Kelainan pica bukan hal langka di Indonesia. Sebagian kasusnya ditemukan pada orang dari kelas ekonomi bawah, kemungkinan karena kelainan mereka tak bisa segera diperiksakan kepada dokter. 

Februari tahun ini, misalnya, seorang anak berumur 4 tahun di Tapanuli Selatan, Sumatera Utara didapati suka makan sabun cuci. Lahir di keluarga miskin, ia diduga terpengaruh kakaknya yang berusia 10 tahun yang duluan doyan makan sabun cuci sejak jadi buruh cuci untuk menghidupi keluarga.

Di Lampung, pria 14 tahun yang dibesarkan dalam keluarga miskin gemar makan kardus dan kertas sejak usia setahun. Saat diperiksakan, ia divonis malnutrisi dan mengidap TBC.

 Pica lain pada anak-anak dilaporkan dari Banyumas pada 2009. Dua kakak beradik berusia 7 dan 4 tahun punya kebiasaan minum minyak kayu putih langsung dari botolnya. Dari Tuban, pada 2009 diberitakan seorang lelaki 71 tahun sudah rutin menenggak minyak tanah dan solar sejak masih kanak-kanak. Ia mengaku tidak pernah sakit karena kebiasaannya ini. “Pokoknya enak,” katanya, dikutip Surya.

#####

Tentukan apakah tiap pernyataan berikut sesuai dengan teks tentang kelainan pica di atas, lalu jawab ya atau tidak disertai kutipan persis dari teks yang menentukannya.
(a) Anak berumur 4 tahun di Tapanuli Selatan suka makan sabun cuci.
(b) Pria 14 tahun di Lampung gemar makan kardus dan kertas sejak usia lima tahun.
(c) Lelaki 71 tahun dari Tuban mengaku sering sakit karena kebiasaannya.

#####

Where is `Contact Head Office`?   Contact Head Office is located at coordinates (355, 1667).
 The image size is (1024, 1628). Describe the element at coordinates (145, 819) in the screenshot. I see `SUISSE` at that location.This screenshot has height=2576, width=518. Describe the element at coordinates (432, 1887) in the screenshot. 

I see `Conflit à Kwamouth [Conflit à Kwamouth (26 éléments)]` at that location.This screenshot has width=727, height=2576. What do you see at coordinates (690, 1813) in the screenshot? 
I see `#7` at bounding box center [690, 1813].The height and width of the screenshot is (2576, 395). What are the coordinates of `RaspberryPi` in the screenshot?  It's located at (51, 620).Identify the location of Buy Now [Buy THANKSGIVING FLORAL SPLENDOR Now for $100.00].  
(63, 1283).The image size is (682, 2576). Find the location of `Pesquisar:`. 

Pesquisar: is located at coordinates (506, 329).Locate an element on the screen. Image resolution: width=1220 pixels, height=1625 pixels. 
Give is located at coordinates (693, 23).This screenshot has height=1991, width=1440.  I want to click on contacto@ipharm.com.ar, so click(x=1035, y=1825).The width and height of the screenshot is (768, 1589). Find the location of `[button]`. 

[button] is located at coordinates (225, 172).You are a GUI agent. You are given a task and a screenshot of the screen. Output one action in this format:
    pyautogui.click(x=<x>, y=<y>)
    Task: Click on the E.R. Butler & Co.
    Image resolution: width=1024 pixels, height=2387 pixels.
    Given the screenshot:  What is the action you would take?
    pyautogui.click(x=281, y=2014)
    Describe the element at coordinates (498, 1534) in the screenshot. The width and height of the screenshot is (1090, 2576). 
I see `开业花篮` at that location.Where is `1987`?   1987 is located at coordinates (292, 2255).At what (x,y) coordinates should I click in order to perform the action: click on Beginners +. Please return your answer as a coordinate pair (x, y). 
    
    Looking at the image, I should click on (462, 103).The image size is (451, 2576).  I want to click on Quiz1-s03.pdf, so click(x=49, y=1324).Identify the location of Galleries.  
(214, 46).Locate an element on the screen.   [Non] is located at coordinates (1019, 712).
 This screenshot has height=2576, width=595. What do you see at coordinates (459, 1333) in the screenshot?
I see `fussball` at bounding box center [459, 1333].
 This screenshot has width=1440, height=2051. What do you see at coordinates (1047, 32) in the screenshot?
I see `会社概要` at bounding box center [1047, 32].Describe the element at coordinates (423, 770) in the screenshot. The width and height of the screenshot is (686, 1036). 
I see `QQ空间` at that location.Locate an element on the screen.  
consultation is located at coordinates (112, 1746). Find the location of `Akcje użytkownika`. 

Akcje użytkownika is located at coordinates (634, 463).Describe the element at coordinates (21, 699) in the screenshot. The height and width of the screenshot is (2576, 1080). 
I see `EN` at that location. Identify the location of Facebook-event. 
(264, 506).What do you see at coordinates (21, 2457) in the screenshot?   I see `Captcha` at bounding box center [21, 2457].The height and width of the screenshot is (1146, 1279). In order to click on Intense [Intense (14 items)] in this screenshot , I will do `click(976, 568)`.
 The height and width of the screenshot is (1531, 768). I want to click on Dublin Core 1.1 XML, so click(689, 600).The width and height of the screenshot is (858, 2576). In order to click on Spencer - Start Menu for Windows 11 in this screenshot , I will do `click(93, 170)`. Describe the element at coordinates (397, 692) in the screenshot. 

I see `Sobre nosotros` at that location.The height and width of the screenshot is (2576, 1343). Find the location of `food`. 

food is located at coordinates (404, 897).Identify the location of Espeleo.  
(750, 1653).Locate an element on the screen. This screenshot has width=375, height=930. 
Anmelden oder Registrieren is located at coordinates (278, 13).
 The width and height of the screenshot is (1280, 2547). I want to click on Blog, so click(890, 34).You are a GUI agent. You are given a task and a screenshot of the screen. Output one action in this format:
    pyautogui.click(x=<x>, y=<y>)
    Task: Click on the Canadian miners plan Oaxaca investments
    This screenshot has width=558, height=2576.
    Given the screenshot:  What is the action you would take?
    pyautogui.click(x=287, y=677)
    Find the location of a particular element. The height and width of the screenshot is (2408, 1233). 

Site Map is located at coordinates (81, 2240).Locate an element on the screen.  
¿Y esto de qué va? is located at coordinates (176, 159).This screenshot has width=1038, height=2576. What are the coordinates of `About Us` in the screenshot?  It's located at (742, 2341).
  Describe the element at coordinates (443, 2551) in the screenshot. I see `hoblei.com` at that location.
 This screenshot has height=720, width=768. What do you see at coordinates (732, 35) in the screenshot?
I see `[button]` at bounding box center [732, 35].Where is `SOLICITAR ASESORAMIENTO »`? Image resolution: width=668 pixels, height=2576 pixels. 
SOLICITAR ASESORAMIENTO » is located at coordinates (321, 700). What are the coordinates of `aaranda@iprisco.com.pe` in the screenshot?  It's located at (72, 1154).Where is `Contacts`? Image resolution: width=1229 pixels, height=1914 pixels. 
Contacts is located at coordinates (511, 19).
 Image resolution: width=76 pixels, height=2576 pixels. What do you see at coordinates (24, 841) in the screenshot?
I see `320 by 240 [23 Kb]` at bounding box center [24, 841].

#####

(Penyelesaian Masalah):
(a) Ya: "seorang anak berumur 4 tahun di Tapanuli Selatan, Sumatera Utara didapati suka makan sabun cuci"
(b) Tidak: "gemar makan kardus dan kertas sejak usia setahun"
(c) Tidak: "Ia mengaku tidak pernah sakit karena kebiasaannya ini."